**Exercise**
Every line of the following records that includes "will" should be copied.

**Task input**

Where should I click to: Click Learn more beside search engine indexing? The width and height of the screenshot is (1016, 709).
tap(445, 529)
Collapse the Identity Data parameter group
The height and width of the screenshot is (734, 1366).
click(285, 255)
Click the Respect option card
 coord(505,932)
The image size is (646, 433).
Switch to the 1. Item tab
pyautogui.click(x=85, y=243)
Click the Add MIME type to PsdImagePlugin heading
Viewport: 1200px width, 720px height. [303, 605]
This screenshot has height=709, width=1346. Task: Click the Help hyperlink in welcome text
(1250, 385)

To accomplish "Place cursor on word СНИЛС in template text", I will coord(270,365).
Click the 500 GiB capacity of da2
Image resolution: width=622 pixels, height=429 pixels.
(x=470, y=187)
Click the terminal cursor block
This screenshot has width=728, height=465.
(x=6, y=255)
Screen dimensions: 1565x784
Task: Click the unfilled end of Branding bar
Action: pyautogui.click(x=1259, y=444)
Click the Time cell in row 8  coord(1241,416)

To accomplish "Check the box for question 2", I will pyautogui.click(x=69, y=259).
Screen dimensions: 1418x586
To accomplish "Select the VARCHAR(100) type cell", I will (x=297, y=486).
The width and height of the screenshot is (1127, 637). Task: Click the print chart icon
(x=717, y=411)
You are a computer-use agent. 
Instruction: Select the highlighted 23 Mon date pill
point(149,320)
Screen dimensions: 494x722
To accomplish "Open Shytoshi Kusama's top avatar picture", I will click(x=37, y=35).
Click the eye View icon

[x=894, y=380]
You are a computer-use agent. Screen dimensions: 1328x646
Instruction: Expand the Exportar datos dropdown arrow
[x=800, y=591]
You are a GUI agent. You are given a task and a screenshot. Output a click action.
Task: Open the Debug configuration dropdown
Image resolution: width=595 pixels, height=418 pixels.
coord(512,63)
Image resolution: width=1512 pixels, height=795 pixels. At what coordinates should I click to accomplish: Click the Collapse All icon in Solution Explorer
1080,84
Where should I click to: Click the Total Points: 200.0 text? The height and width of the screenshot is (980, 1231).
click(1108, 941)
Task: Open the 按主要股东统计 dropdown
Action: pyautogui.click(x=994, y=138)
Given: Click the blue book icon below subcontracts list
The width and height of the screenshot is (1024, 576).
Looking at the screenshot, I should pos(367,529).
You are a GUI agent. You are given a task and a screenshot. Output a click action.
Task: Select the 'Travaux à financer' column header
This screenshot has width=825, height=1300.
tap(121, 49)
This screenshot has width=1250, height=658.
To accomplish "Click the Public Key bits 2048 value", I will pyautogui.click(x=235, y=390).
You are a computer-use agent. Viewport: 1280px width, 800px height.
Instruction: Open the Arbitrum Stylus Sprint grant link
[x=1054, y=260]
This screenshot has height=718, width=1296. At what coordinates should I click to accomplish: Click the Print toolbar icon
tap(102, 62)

**Written answer**
To accomplish "Place cursor on word СНИЛС in template text", I will coord(270,365).
To accomplish "Check the box for question 2", I will pyautogui.click(x=69, y=259).
To accomplish "Select the VARCHAR(100) type cell", I will (x=297, y=486).
To accomplish "Open Shytoshi Kusama's top avatar picture", I will click(x=37, y=35).
To accomplish "Click the Public Key bits 2048 value", I will pyautogui.click(x=235, y=390).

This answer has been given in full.